ABOUT THIS EXERCISE> Write out, without any change, the lines in the material below that run from the line with "Image resolution: width=901" through the line with "You are a computer-use agent. The", both included.
##### LISTED ENTRIES
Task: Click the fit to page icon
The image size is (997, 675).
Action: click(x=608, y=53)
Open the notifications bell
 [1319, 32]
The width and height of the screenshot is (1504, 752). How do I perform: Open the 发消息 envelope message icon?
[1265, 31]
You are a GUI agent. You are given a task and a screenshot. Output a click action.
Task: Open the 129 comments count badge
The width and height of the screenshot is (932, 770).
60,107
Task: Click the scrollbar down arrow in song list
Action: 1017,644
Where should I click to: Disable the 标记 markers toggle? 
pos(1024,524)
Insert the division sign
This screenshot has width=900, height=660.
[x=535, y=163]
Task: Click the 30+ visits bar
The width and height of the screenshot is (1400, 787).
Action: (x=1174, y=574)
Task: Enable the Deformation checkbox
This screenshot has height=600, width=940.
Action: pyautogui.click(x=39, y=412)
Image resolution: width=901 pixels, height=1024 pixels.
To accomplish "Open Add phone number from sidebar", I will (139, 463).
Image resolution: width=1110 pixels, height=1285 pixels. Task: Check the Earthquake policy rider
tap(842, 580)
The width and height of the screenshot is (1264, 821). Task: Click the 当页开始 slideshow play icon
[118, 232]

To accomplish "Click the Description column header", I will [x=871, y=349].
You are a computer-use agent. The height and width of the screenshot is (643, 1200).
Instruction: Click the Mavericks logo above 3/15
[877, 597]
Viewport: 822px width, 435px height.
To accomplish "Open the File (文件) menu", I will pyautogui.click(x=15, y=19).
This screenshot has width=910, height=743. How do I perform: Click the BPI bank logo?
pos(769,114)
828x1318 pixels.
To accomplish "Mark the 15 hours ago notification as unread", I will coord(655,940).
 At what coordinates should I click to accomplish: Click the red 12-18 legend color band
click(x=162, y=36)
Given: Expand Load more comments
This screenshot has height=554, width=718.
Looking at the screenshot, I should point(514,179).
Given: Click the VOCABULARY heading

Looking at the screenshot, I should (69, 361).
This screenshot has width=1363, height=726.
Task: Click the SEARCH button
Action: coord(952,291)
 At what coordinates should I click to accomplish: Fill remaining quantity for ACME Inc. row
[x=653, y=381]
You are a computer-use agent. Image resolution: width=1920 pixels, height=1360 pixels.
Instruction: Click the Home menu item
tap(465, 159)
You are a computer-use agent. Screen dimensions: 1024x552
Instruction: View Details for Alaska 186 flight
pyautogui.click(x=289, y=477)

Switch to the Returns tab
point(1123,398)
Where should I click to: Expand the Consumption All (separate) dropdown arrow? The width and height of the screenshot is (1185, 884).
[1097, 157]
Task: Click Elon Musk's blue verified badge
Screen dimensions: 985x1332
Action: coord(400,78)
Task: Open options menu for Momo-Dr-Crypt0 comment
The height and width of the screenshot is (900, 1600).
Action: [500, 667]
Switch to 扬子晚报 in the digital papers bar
##########
SOLVED EXERCISE>
Image resolution: width=901 pixels, height=1024 pixels.
To accomplish "Open Add phone number from sidebar", I will (139, 463).
Image resolution: width=1110 pixels, height=1285 pixels. Task: Check the Earthquake policy rider
tap(842, 580)
The width and height of the screenshot is (1264, 821). Task: Click the 当页开始 slideshow play icon
[118, 232]

To accomplish "Click the Description column header", I will [x=871, y=349].
You are a computer-use agent. The height and width of the screenshot is (643, 1200).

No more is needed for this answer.